Although these are templates, the only template arguments they will accept are
either
char
or
wchar_t
(for wide characters). The following example allows you to compare the behavior
of the stream iterators vs. the streambuf iterators:
//: C20:StreambufIterator.cpp
// istreambuf_iterator & ostreambuf_iterator
#include <iostream>
#include <fstream>
#include <iterator>
#include <algorithm>
#include "../require.h"
using namespace std;
int main() {
ifstream in("StreambufIterator.cpp");
assure(in, "StreambufIterator.cpp");
// Exact representation of stream:
istreambuf_iterator<char> isb(in), end;
ostreambuf_iterator<char> osb(cout);
while(isb != end)
*osb++ = *isb++; // Copy 'in' to cout
cout << endl;
ifstream in2("StreambufIterator.cpp");
// Strips white space:
istream_iterator<char> is(in2), end2;
ostream_iterator<char> os(cout);
while(is != end2)
*os++ = *is++;
cout << endl;
} ///:~
The
stream iterators use the parsing defined by
istream::operator>>,
which is probably not
what
you want if you are parsing characters directly – it’s fairly rare
that you would want all the whitespace stripped out of your character stream.

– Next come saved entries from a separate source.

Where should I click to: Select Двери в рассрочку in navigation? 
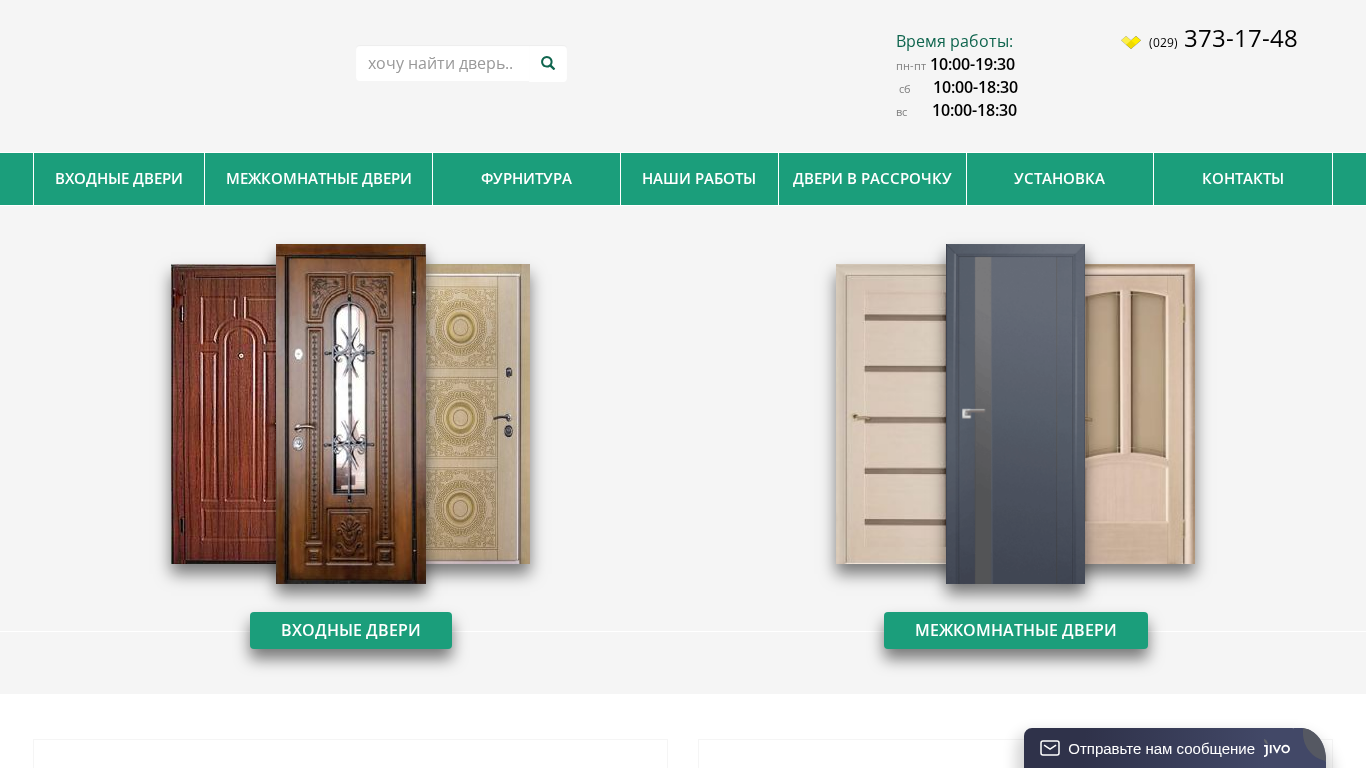pyautogui.click(x=872, y=179)
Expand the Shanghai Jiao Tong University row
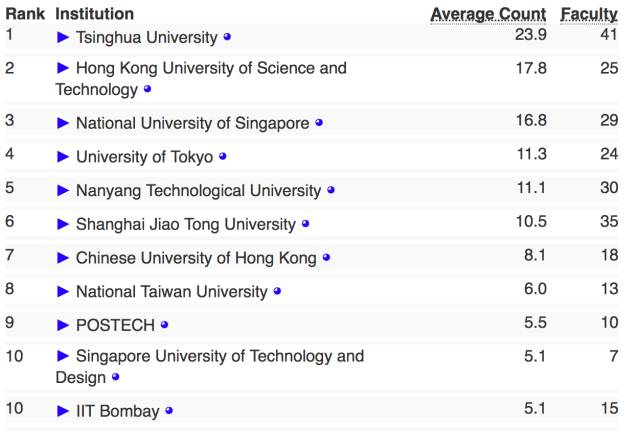Viewport: 640px width, 431px height. [x=63, y=224]
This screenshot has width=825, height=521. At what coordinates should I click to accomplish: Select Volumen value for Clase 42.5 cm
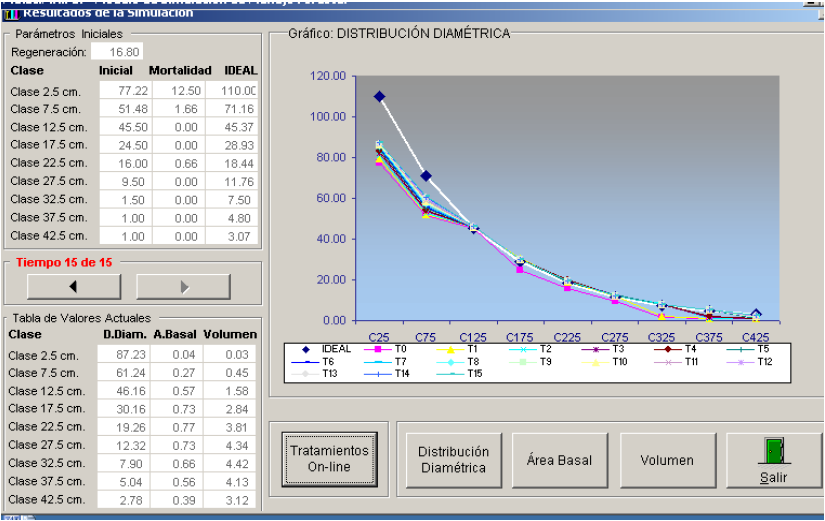(x=232, y=499)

You’ll virtually always want to use a streambuf iterator when using
characters and streams, rather than a stream iterator. In addition,
istream::operator>>
adds significant overhead for each operation, so it is only appropriate for
higher-level operations such as parsing floating-point numbers.
[55]
Manipulating
raw storage
This
is a little more esoteric and is generally used in the implementation of other
Standard Library functions, but it is nonetheless interesting. The
raw_storage_iterator
is defined in
<algorithm>
and is an output iterator. It is provided to enable algorithms to store their
results into uninitialized memory. The interface is quite simple: the
constructor takes an output iterator that is pointing to the raw memory (thus
it is typically a pointer) and the
operator=
assigns an object into that raw memory. The template parameters are the type of
the output iterator pointing to the raw storage, and the type of object that
will be stored. Here’s an example which creates
Noisy
objects (you’ll be introduced to the
Noisy
class shortly; it’s not necessary to know its details for this example):
//: C20:RawStorageIterator.cpp
// Demonstrate the raw_storage_iterator
#include <iostream>
#include <iterator>
#include <algorithm>
#include "Noisy.h"
using namespace std;
int main() {
const int quantity = 10;
// Create raw storage and cast to desired type:
Noisy* np =
(Noisy*)new char[quantity * sizeof(Noisy)];
raw_storage_iterator<Noisy*, Noisy> rsi(np);
for(int i = 0; i < quantity; i++)
*rsi++ = Noisy(); // Place objects in storage
cout << endl;
copy(np, np + quantity,
ostream_iterator<Noisy>(cout, " "));
cout << endl;
// Explicit destructor call for cleanup:
for(int j = 0; j < quantity; j++)
(&np[j])->~Noisy();
// Release raw storage:
delete (char*)np;
} ///:~
To
make the
raw_storage_iterator
template
happy, the raw storage must be of the same type as the objects you’re
creating. That’s why the pointer from the new array of
char
is cast to a
Noisy*.
The assignment operator forces the objects into the raw storage using the
copy-constructor. Note that the explicit destructor call must be made for
proper cleanup, and this also allows the objects to be deleted one at a time
during container manipulation.
[54]
These were actually created to abstract the “locale” facets away
from iostreams, so that locale facets could operate on any sequence of
characters, not only iostreams. Locales allow iostreams to easily handle
culturally-different formatting (such as representation of money), and are
beyond the scope of this book.
[55]
I am indebted to Nathan Myers for explaining this to me.